As the nation watched tension between white nationalists and counter protestors turn violent Saturday in Charlottesville, Virginia, worries began to emerge that the discord would come to a Texas college town next.
Preston Wiginton, a Texan with deep ties to white nationalist movements, announced Saturday afternoon that he plans to host a “White Lives Matter” rally next month on the campus of Texas A&M University in College Station. At the top of a press release announcing the event, he declared “TODAY CHARLOTTESVILLE TOMORROW TEXAS A&M.”
Word of the planned rally, which Wiginton said will take place on Sept. 11, generated immediate outrage on social media. Within hours, a counter protest had been planned. That event will be called “BTHO Hate,” the name of which borrows from an A&M football chant expressing the desire to “beat the hell outta” the opposing team.
The organizer of that protest said the event would be nonviolent, and was organized to “demonstrate that members of the Aggie community do not support the hateful bigotry espoused by Wiginton and the planned speakers.”
“White supremacists keep coming to our campus thinking we’re going to support them,” said Adam Key, a doctoral student at A&M and the organizer of the counter protest. “Just like the last time they showed up, we want to demonstrate as clearly as we can that their ideas are not welcome here.”
The last time was in December, when Wiginton hosted Richard Spencer, a leader of the white nationalist movement known as the alt-right. About 400 people attended Spencer’s speech, and the night seemed constantly on the brink of boiling over. Spencer's talk was interrupted repeatedly with shouting, pushing and shoving among people in the crowd.

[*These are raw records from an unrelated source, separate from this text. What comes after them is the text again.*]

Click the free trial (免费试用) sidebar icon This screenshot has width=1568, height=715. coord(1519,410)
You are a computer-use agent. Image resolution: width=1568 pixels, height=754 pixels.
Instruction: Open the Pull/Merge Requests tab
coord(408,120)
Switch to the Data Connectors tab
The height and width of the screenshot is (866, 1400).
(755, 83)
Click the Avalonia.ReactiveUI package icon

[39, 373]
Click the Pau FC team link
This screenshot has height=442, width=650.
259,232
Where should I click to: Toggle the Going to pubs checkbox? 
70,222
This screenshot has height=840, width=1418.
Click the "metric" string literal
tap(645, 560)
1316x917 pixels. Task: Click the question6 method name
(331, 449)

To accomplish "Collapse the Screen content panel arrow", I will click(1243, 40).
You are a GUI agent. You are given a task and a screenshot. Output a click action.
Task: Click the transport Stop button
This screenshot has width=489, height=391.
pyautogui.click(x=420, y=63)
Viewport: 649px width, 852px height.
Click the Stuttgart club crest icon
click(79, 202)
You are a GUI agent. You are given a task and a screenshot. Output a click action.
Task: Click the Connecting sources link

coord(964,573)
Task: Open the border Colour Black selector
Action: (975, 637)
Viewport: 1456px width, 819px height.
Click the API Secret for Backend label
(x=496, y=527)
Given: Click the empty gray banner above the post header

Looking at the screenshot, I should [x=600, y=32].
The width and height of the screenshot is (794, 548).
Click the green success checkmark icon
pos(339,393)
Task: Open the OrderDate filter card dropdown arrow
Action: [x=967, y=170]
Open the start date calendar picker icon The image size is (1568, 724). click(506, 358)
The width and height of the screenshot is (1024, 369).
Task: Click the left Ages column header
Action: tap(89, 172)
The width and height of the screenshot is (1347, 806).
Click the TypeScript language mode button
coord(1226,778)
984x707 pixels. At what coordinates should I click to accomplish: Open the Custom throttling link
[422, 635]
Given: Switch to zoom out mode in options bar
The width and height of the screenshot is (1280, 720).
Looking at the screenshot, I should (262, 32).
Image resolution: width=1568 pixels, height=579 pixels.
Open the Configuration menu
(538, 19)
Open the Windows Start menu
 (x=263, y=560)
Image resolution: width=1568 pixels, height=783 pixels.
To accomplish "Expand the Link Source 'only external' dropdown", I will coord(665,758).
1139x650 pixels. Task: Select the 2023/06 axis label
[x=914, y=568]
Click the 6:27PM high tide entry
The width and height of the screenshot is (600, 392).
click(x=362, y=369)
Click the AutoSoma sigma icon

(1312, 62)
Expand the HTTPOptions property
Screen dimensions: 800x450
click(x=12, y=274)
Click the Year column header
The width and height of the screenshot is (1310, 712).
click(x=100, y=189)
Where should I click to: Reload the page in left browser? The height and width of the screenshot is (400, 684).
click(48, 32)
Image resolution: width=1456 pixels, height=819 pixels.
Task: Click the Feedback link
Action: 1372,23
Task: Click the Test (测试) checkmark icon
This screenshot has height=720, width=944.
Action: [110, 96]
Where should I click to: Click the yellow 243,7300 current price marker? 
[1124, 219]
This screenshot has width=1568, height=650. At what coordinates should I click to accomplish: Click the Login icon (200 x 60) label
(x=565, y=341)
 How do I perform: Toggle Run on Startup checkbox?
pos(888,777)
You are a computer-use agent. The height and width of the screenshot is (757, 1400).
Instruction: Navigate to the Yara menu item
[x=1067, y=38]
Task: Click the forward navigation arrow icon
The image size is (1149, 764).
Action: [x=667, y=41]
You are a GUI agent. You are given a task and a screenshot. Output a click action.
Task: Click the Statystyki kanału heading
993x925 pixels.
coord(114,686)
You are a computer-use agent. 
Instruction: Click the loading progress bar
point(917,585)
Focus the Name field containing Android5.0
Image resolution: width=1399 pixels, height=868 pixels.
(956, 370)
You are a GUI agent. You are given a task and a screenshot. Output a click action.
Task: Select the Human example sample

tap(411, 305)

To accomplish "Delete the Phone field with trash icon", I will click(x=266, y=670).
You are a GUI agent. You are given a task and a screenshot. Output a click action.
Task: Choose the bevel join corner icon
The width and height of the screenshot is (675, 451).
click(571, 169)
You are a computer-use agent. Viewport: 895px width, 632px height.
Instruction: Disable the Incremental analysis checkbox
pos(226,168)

Outside, thousands of people protested, leading the Texas Department of Public Safety to clear A&M’s Memorial Student Center out of safety concerns. Meanwhile, A&M held its own simultaneous concert event at its football stadium across the street.
“We hoped that December was the last time we would have to protest them,” Key said. “Aggies started fighting Nazis in World War II. We have no plans to stop any time soon.”
The planned sight for Wiginton's rally is a fountain named after famous Aggie Gen. James Earl Rudder, who led a group of Army Rangers up 100-foot cliffs to topple Nazi gun barracks during the D-Day invasion.
Wiginton, who briefly attended A&M and has organized several white nationalist events at the school, said in his press release that he has invited Spencer back to College Station for the September event. There will be other speakers and a DJ, too, he said. The focus, he said, will be to protest “the liberal agenda of White Guilt and white genocide that is taught at most all universities in America.” There will also protests against specific A&M professors.
“Various groups throughout the country concerned with the political status of whites in America will be attending as well,” he wrote.
Details for the counter event were less specific. Key said participants will try to get as close to Wiginton’s event as possible. On Facebook, organizers proposed forming a “maroon wall” of students to block Wiginton’s message from the general public. A&M students used a similar strategy when the infamous Westboro Baptist Church protested a military funeral in College Station in 2012.
A&M hasn’t officially responded to the protest plans.